▶ WHAT YOU ARE ASKED TO DO:
According to the Wallula text, on what date was the Walla Walla and Columbia River Railroad completed?

+++ SOURCE DOCUMENT +++

European settlement of the area began in 1818, when the North West Company built Fort Nez Perce at the mouth of the Walla Walla River. The location was chosen to compete with the Hudson's Bay Company for the fur trade in the Pacific Northwest. That site was maintained until 1855.

The first railroad to connect Walla Walla with the Columbia River at Wallula was begun in 1871. The 30 mi line, called the Walla Walla and Columbia River Railroad, was completed October 23, 1875. The line was later absorbed into the Northern Pacific Railroad. To save money, the original rails were wooden, with strap iron on the upper surface.

In 1883, the Northern Pacific completed its line from St. Paul, Minnesota, to present-day Wallula. It built a railroad bridge across the river to connect to the Oregon Railway and Navigation Company tracks along the south side of the Columbia River.

==Geography==

According to the United States Census Bureau, the CDP has a total area of 0.1 mi2, all land.

The water gap in the Columbia River called Wallula Gap is near the settlement.

==Demographics==

Wallula first appeared as a census designated place in the 2000 U.S. census.

Historical population
| Census | Pop. | Note | %± |
| 2000 | 197 |  | — |
| 2010 | 179 |  | −9.1% |
| 2020 | 140 |  | −21.8% |
U.S. Decennial Census 1970 1980 1990 2000 2010

===Racial and ethnic composition===

Wallula CDP, Washington – Racial and ethnic composition Note: the US Census treats Hispanic/Latino as an ethnic category. This table excludes Latinos from the racial categories and assigns them to a separate category. Hispanics/Latinos may be of any race.

+++ INPUT DATA +++

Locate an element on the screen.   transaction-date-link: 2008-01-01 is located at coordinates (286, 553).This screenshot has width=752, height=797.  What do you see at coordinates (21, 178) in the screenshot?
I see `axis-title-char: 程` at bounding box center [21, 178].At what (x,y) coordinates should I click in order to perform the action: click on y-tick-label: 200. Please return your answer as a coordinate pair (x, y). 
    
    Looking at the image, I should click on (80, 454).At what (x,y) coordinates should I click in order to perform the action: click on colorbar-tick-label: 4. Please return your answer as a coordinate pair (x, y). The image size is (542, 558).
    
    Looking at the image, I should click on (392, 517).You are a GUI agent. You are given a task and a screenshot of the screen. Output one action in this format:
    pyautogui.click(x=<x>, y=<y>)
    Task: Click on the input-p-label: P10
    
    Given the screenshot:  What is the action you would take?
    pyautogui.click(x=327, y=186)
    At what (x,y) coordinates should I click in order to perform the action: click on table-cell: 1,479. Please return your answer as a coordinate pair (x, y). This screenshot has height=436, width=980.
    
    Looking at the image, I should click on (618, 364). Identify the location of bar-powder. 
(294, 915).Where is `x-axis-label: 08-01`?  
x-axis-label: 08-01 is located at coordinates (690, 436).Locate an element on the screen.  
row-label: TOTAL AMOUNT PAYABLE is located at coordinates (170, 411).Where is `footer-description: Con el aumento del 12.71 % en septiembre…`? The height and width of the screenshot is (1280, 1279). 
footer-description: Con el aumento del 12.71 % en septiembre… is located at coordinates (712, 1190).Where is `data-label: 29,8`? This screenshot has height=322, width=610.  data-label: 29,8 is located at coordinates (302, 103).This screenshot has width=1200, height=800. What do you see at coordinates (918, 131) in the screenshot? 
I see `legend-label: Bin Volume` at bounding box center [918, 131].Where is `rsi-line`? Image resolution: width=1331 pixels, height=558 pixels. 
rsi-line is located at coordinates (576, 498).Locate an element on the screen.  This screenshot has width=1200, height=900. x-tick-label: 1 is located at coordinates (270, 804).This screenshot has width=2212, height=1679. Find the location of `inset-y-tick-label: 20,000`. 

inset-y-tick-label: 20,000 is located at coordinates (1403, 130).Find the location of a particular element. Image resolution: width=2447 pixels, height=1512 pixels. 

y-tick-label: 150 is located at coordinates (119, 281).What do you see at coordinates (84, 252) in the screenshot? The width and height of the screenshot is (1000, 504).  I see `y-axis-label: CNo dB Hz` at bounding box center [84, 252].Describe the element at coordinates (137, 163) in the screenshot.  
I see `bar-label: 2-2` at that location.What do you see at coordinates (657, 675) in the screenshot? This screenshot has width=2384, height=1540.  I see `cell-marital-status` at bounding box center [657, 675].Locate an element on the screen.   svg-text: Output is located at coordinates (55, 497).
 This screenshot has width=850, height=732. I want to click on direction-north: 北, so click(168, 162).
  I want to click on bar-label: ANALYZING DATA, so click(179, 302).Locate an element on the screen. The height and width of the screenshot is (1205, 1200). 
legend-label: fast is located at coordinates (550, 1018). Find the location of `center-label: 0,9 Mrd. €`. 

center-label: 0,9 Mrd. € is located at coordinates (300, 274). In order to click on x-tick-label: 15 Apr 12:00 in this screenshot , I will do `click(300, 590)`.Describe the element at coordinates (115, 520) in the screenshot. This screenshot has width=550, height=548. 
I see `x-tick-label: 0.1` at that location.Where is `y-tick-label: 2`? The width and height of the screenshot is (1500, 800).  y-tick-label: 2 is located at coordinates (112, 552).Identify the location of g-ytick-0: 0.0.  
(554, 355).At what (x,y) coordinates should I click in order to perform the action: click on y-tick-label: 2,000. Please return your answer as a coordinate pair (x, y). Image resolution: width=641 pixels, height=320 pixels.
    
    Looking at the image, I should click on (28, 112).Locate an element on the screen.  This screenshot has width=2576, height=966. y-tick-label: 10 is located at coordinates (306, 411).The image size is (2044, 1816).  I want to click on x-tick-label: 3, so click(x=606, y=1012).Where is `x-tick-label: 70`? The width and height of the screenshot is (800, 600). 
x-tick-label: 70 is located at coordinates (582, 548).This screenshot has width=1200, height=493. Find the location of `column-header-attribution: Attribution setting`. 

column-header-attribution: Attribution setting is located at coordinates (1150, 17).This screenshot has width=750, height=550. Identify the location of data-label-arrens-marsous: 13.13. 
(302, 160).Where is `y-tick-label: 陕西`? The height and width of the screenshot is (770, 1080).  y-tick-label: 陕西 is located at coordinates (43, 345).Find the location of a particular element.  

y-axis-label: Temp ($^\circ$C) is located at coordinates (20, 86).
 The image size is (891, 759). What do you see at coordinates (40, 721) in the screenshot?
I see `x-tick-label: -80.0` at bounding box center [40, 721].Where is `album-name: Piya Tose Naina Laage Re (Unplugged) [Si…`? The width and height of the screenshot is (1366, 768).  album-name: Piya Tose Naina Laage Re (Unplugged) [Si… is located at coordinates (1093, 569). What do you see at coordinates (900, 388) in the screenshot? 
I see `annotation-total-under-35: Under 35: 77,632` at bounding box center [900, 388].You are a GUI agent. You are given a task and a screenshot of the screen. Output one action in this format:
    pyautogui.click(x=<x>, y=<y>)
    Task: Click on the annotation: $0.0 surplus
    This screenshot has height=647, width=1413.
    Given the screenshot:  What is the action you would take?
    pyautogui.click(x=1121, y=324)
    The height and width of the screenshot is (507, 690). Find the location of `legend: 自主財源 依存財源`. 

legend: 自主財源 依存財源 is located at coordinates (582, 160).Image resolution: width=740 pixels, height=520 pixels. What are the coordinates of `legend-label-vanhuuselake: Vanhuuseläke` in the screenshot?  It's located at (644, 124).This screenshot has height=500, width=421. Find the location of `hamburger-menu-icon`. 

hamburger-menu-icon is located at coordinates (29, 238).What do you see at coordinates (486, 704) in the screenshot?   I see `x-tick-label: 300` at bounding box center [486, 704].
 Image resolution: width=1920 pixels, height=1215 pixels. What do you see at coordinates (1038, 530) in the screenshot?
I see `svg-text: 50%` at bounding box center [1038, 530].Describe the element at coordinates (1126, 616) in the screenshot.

+++

▶ WRITTEN SOLUTION:
October 23, 1875